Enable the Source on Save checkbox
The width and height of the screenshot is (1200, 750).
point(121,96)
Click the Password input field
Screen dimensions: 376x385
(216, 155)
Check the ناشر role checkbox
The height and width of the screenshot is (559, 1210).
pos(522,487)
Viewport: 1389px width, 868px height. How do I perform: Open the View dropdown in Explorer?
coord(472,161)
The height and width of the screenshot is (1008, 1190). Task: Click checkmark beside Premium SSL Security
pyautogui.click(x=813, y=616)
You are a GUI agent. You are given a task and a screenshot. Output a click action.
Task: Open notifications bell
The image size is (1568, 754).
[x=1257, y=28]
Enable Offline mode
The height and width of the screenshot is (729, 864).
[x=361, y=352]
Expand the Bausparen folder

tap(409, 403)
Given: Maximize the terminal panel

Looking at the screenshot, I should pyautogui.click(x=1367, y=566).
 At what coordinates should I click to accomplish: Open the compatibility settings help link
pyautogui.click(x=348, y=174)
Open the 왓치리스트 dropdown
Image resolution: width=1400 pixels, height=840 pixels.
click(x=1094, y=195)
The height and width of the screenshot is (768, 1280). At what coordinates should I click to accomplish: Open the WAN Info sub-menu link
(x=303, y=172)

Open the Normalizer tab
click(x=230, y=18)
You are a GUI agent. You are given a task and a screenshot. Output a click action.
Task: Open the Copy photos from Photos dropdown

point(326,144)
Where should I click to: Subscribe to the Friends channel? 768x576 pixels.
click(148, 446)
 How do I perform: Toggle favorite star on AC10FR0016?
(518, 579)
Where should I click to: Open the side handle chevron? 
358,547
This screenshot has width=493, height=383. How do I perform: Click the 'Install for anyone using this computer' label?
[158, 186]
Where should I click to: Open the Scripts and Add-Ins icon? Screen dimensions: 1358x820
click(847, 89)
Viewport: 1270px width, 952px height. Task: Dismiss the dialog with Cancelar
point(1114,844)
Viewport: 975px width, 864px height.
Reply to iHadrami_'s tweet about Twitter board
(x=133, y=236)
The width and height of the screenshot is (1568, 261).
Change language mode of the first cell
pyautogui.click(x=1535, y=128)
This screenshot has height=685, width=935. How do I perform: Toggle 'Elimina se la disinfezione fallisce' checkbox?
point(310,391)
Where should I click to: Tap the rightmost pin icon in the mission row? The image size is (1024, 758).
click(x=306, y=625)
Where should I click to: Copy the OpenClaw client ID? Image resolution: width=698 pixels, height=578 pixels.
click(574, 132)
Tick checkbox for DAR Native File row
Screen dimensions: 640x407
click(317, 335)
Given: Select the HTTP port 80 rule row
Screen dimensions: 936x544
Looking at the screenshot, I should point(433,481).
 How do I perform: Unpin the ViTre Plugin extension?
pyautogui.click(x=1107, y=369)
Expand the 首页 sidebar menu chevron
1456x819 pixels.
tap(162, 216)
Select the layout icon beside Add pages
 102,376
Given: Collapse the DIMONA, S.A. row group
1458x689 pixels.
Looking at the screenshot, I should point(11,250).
* * * * * * * * *
Copy out the entire listing above line for line, with no changes at all.

— Correct response —
Enable the Source on Save checkbox
The width and height of the screenshot is (1200, 750).
point(121,96)
Click the Password input field
Screen dimensions: 376x385
(216, 155)
Check the ناشر role checkbox
The height and width of the screenshot is (559, 1210).
pos(522,487)
Viewport: 1389px width, 868px height. How do I perform: Open the View dropdown in Explorer?
coord(472,161)
The height and width of the screenshot is (1008, 1190). Task: Click checkmark beside Premium SSL Security
pyautogui.click(x=813, y=616)
You are a GUI agent. You are given a task and a screenshot. Output a click action.
Task: Open notifications bell
The image size is (1568, 754).
[x=1257, y=28]
Enable Offline mode
The height and width of the screenshot is (729, 864).
[x=361, y=352]
Expand the Bausparen folder

tap(409, 403)
Given: Maximize the terminal panel

Looking at the screenshot, I should pyautogui.click(x=1367, y=566).
 At what coordinates should I click to accomplish: Open the compatibility settings help link
pyautogui.click(x=348, y=174)
Open the 왓치리스트 dropdown
Image resolution: width=1400 pixels, height=840 pixels.
click(x=1094, y=195)
The height and width of the screenshot is (768, 1280). At what coordinates should I click to accomplish: Open the WAN Info sub-menu link
(x=303, y=172)

Open the Normalizer tab
click(x=230, y=18)
You are a GUI agent. You are given a task and a screenshot. Output a click action.
Task: Open the Copy photos from Photos dropdown

point(326,144)
Where should I click to: Subscribe to the Friends channel? 768x576 pixels.
click(148, 446)
 How do I perform: Toggle favorite star on AC10FR0016?
(518, 579)
Where should I click to: Open the side handle chevron? 
358,547
This screenshot has width=493, height=383. How do I perform: Click the 'Install for anyone using this computer' label?
[158, 186]
Where should I click to: Open the Scripts and Add-Ins icon? Screen dimensions: 1358x820
click(847, 89)
Viewport: 1270px width, 952px height. Task: Dismiss the dialog with Cancelar
point(1114,844)
Viewport: 975px width, 864px height.
Reply to iHadrami_'s tweet about Twitter board
(x=133, y=236)
The width and height of the screenshot is (1568, 261).
Change language mode of the first cell
pyautogui.click(x=1535, y=128)
This screenshot has height=685, width=935. How do I perform: Toggle 'Elimina se la disinfezione fallisce' checkbox?
point(310,391)
Where should I click to: Tap the rightmost pin icon in the mission row? The image size is (1024, 758).
click(x=306, y=625)
Where should I click to: Copy the OpenClaw client ID? Image resolution: width=698 pixels, height=578 pixels.
click(574, 132)
Tick checkbox for DAR Native File row
Screen dimensions: 640x407
click(317, 335)
Given: Select the HTTP port 80 rule row
Screen dimensions: 936x544
Looking at the screenshot, I should point(433,481).
 How do I perform: Unpin the ViTre Plugin extension?
pyautogui.click(x=1107, y=369)
Expand the 首页 sidebar menu chevron
1456x819 pixels.
tap(162, 216)
Select the layout icon beside Add pages
 102,376
Given: Collapse the DIMONA, S.A. row group
1458x689 pixels.
Looking at the screenshot, I should point(11,250).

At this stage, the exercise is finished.